Méconnue par la communauté internationale, la minorité religieuse Ezidie (Yézidie en arabe) a subi de nombreux massacres au cours des dernières années, et a même perdu son territoire avant de parvenir à le reconquérir grâce à l’aide des Kurdes. Elle tente de survivre sur un territoire dont l’autonomie est sans cesse remise en question, en appliquant les principes du confédéralisme démocratique kurde, dans lequel les femmes sont considérées comme les égales des hommes : un avant-gardisme qui tranche avec bien des clichés projetés sur cette région du monde.

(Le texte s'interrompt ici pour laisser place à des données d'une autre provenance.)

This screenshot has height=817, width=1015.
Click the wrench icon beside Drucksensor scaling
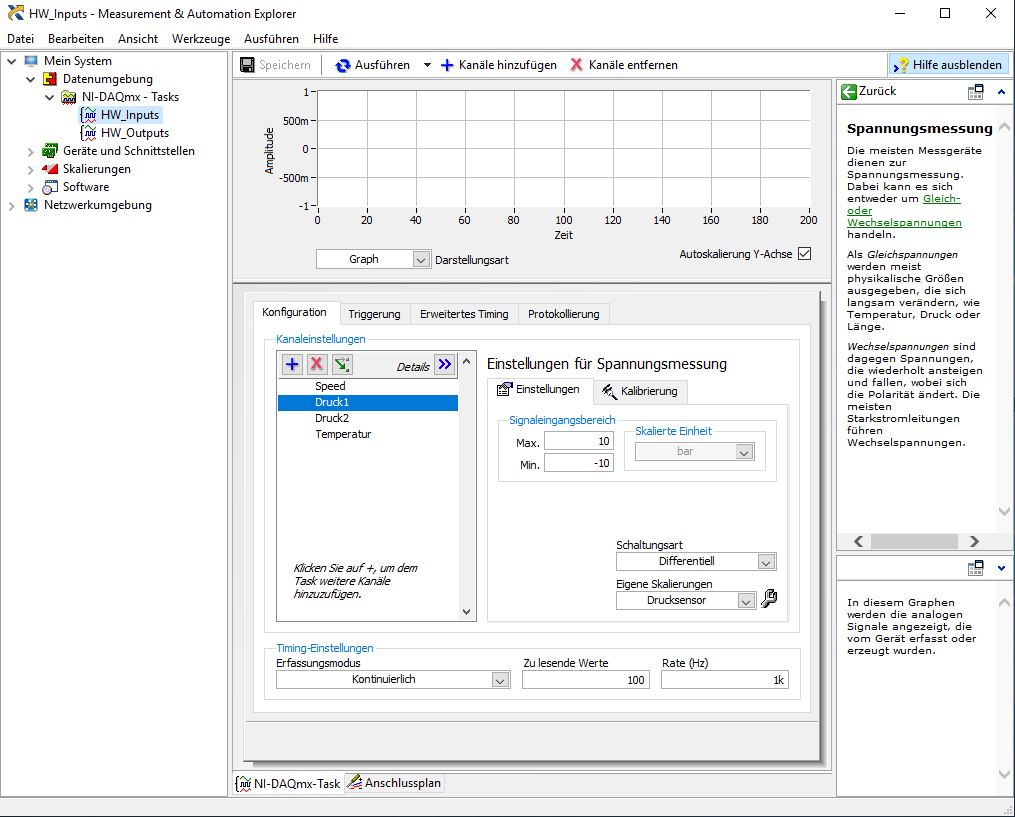click(769, 600)
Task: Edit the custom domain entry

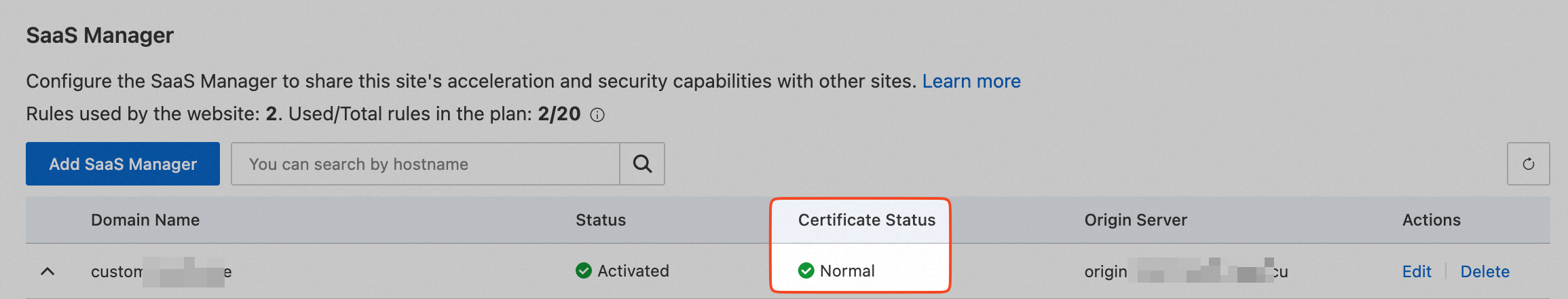Action: pyautogui.click(x=1416, y=271)
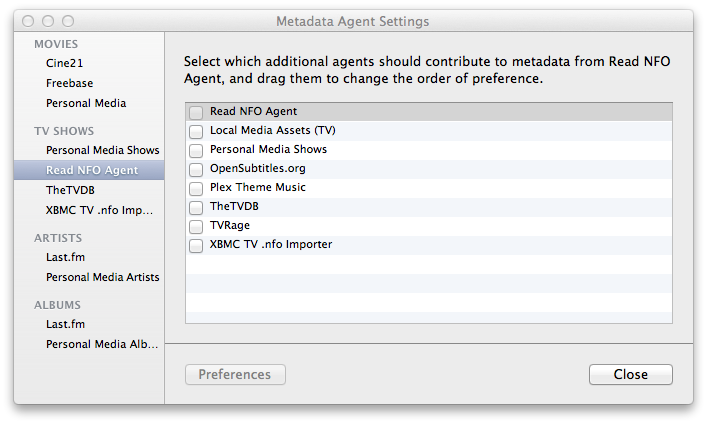Choose Personal Media Albums sidebar entry
The image size is (707, 424).
pyautogui.click(x=102, y=344)
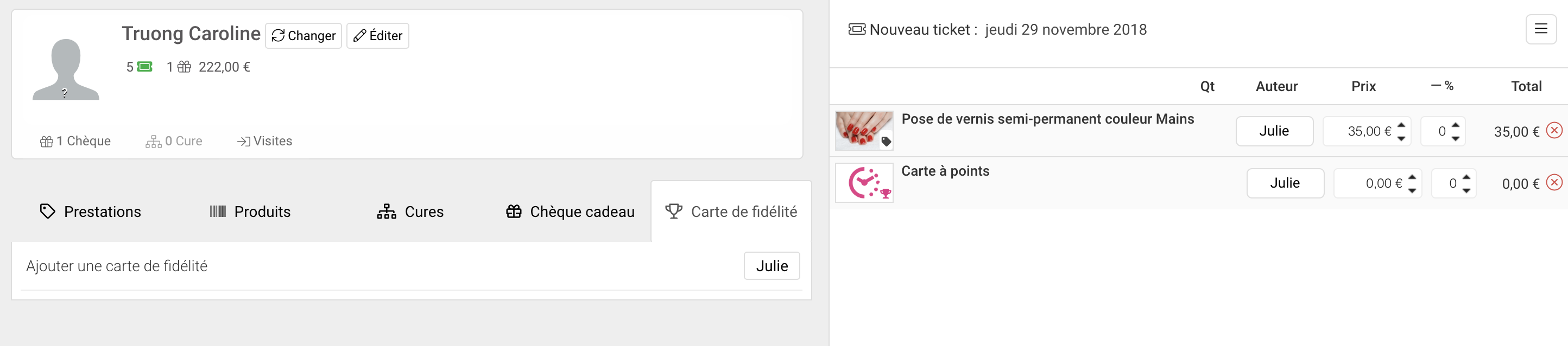Change author Julie for Carte à points
Viewport: 1568px width, 346px height.
point(1285,183)
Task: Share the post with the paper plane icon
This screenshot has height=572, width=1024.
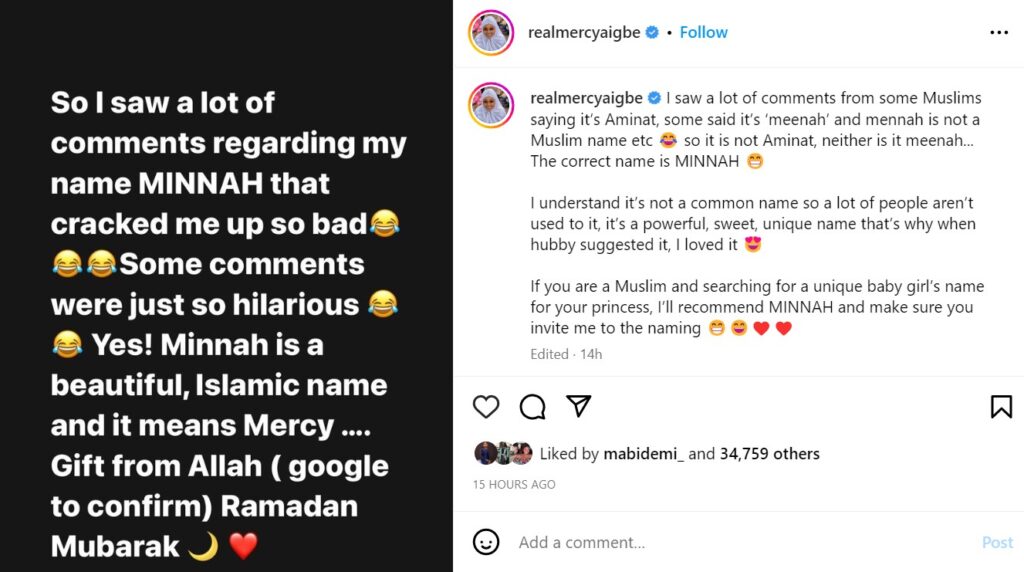Action: click(579, 405)
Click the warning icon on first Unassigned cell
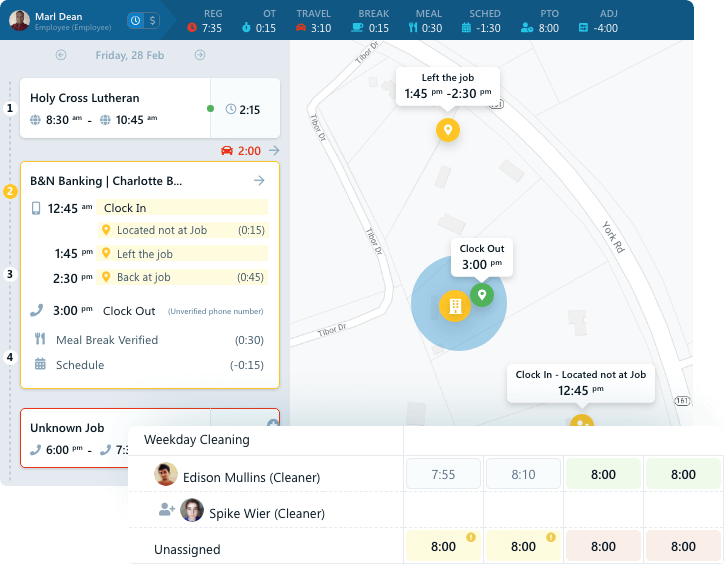Screen dimensions: 725x565 [471, 537]
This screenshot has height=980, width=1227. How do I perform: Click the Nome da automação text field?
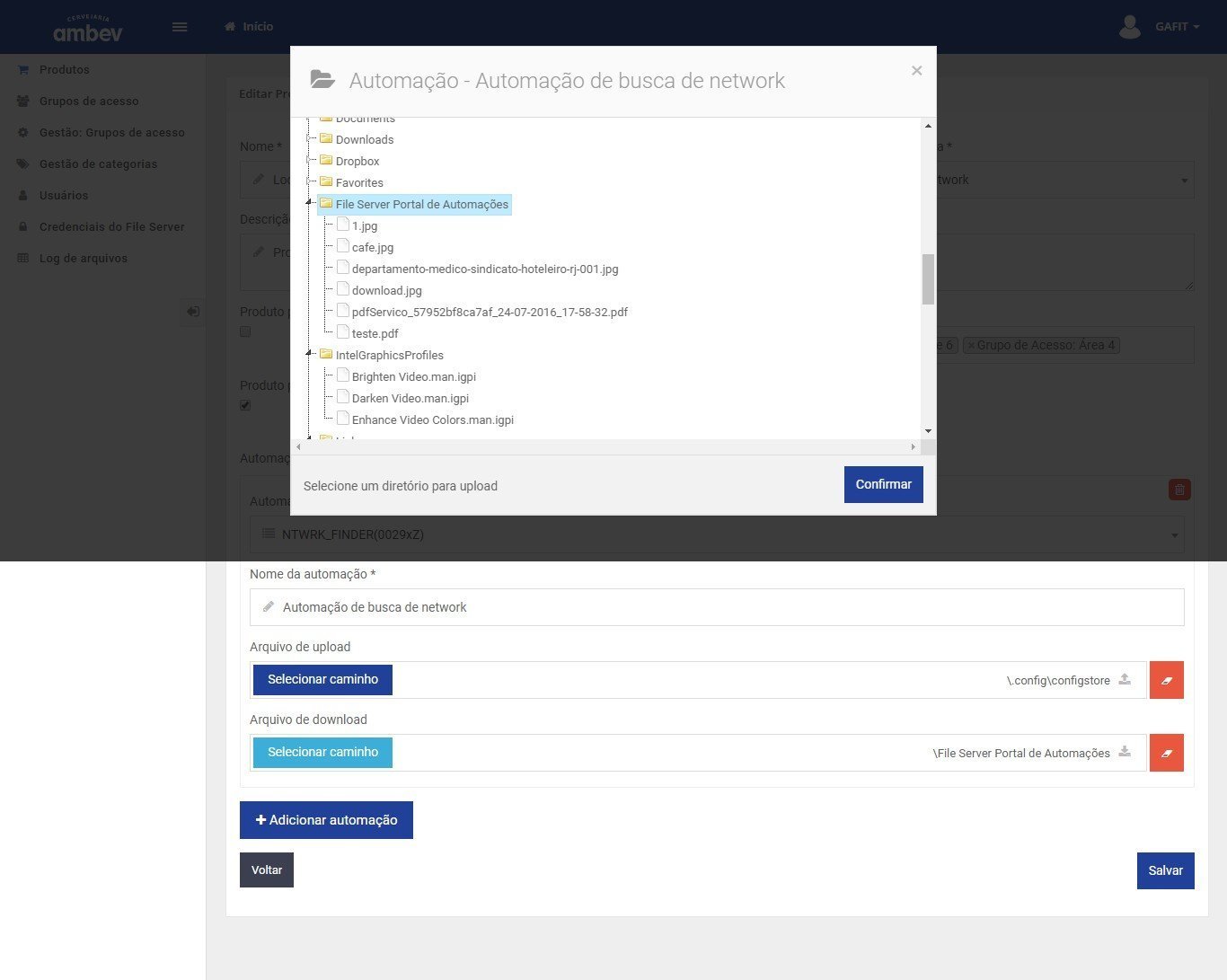tap(716, 607)
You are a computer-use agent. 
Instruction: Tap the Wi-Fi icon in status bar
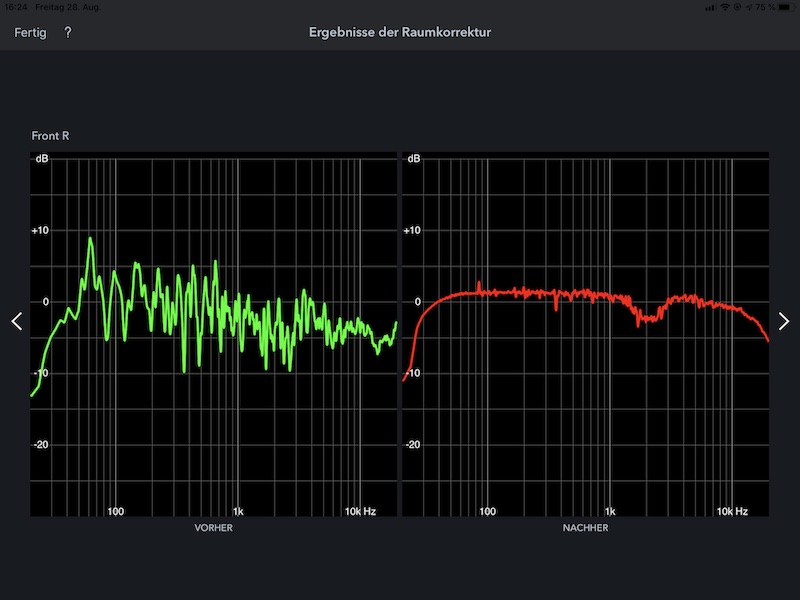pyautogui.click(x=724, y=6)
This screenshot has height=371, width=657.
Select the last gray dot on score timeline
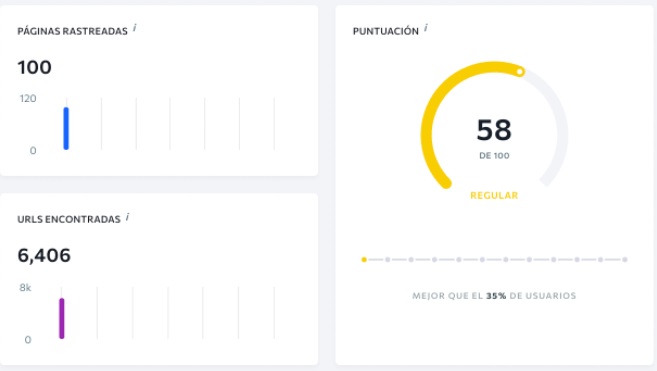click(x=625, y=259)
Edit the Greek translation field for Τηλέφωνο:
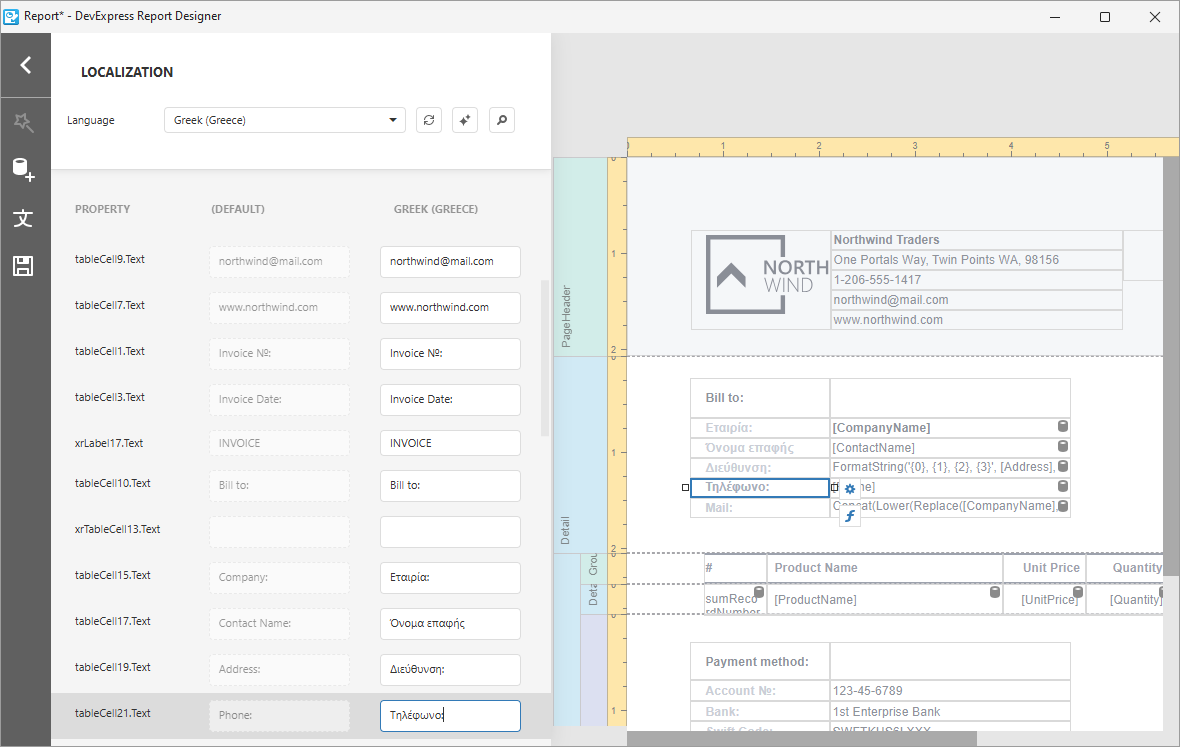Image resolution: width=1180 pixels, height=747 pixels. 450,715
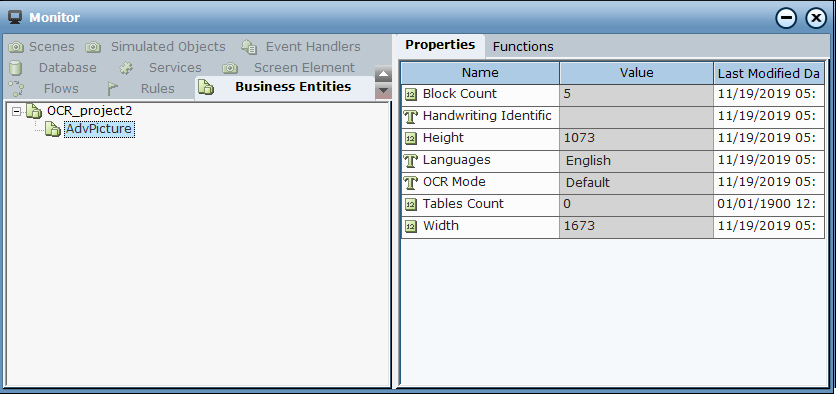Select the Database tab

[53, 68]
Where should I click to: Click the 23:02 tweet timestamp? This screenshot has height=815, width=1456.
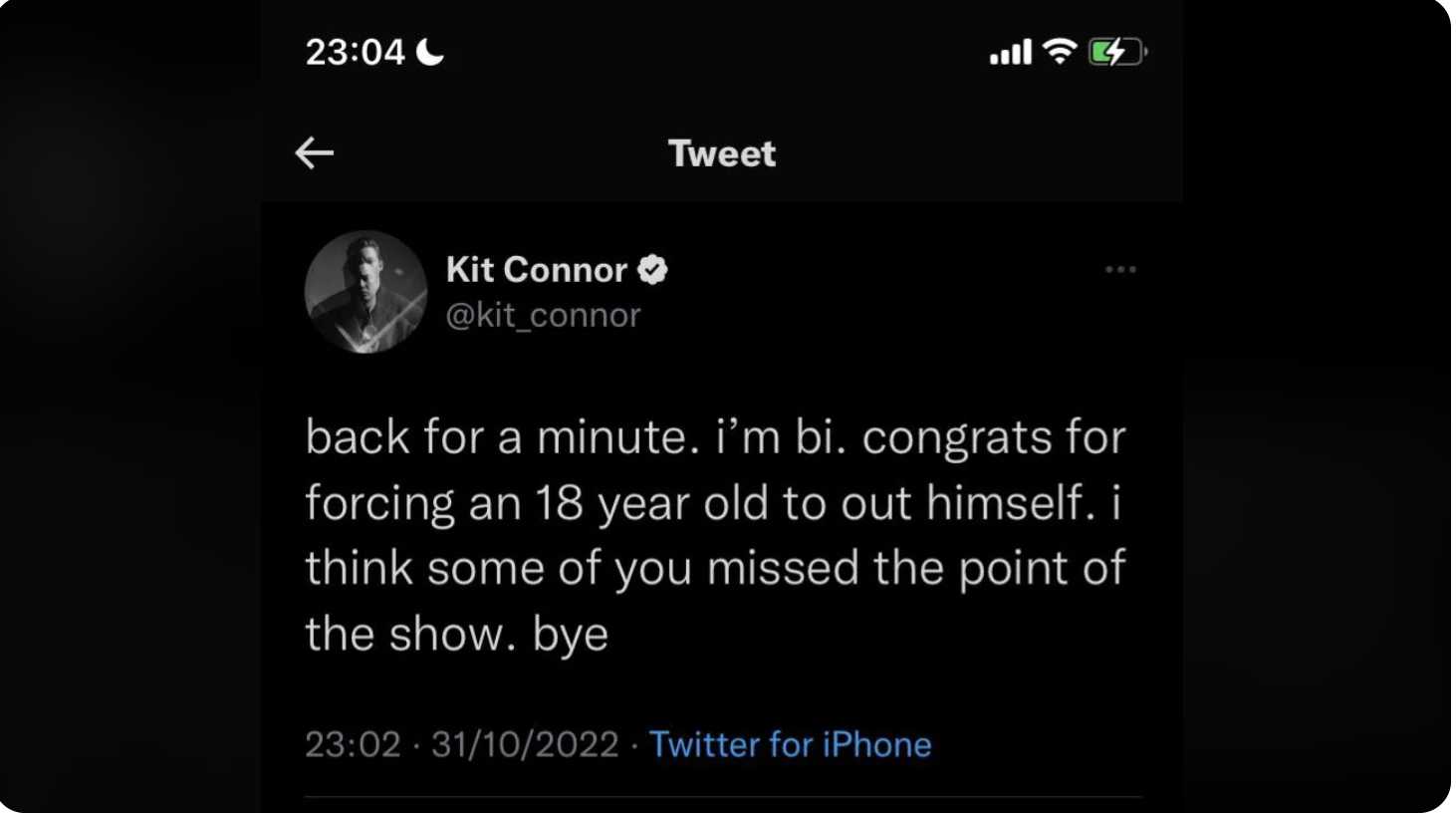click(353, 744)
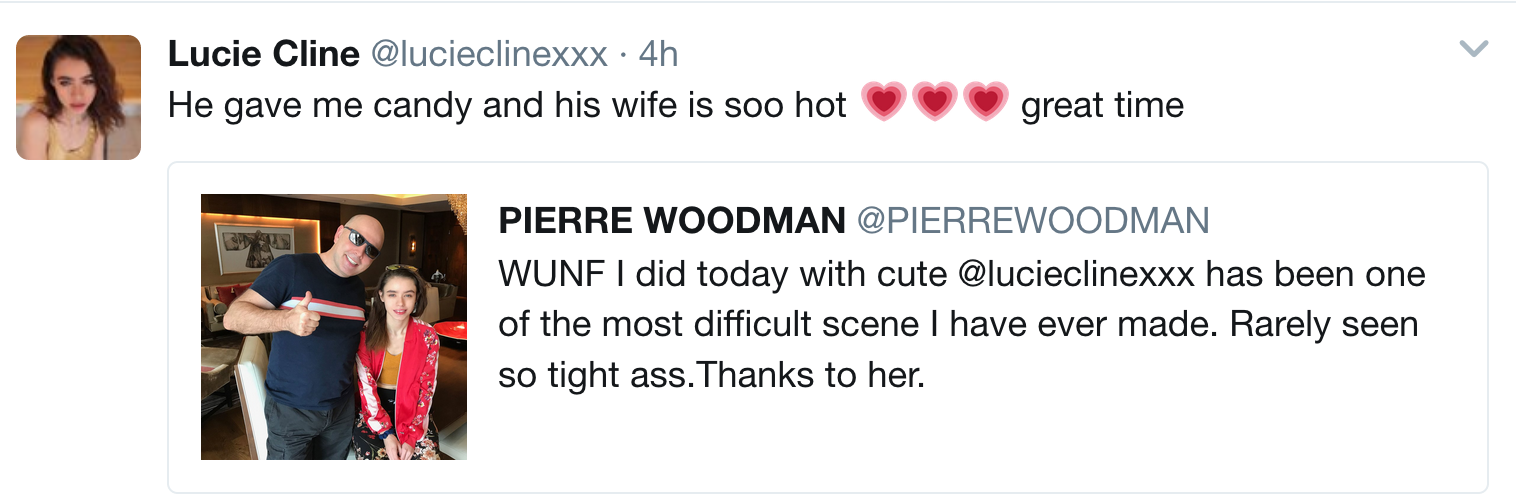Viewport: 1516px width, 496px height.
Task: Click the middle heart emoji
Action: pyautogui.click(x=935, y=103)
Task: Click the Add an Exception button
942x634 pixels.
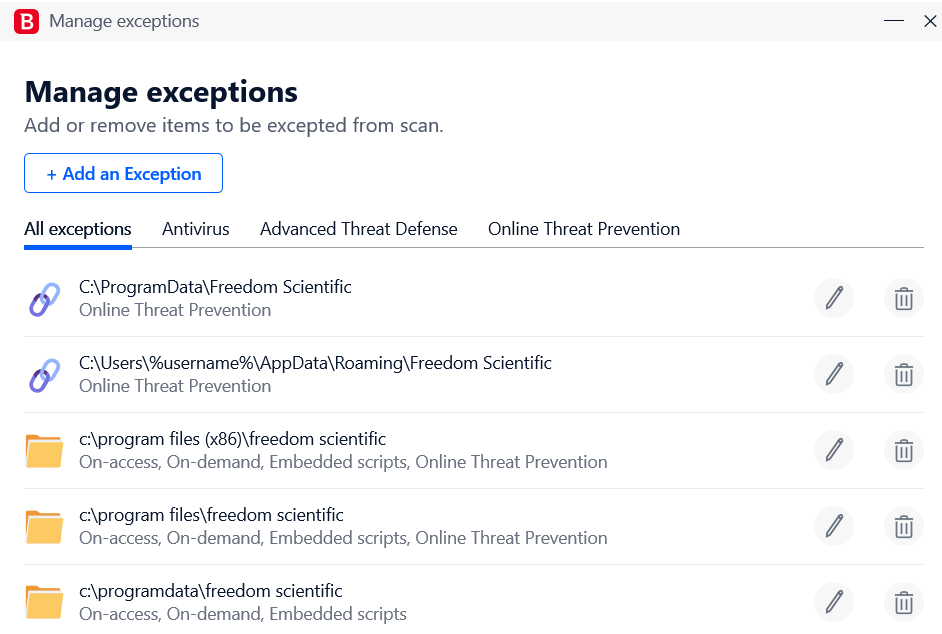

Pris en étau entre les diplomaties irakienne et turque, qui souhaitent toutes deux anéantir leur modèle de fonctionnement et leurs espoirs, les habitants de Shengal subissent encore des bombardements incessants. En miroir, leur résistance interroge l’Occident sur sa passivité et ses complicités.
L’ouvrage se construit autour du périple de l’auteur, accompagné d’une équipe de militants : de son attachement aux Kurdes qui, depuis l’Italie, lui demandent de documenter une nouvelle cause, à la traversée de territoires lointains où on ne sait pas très bien distinguer les alliés des ennemis, tant les enjeux de pouvoirs politiques, religieux et territoriaux sont enchevêtrés dans des réseaux d’alliances complexes.
Le récit est entrecoupé de scènes en noir et blanc sur deux pages qui illustrent les exactions subies par les Ézidis et apportent gravité et solennité à un récit qui, par ailleurs, ne manque pas d’humour et d’autodérision (et qui est même parfois excessivement autocentré), ce qui permet de désamorcer la noirceur des situations vécues.
Zerocalcare raconte notamment en fil rouge ses problèmes de sommeil qui justifient le titre de l’ouvrage, entre l’évocation des femmes violées et des hommes disparus, au risque, par moments, de diluer le message politique qu’il souhaite transmettre.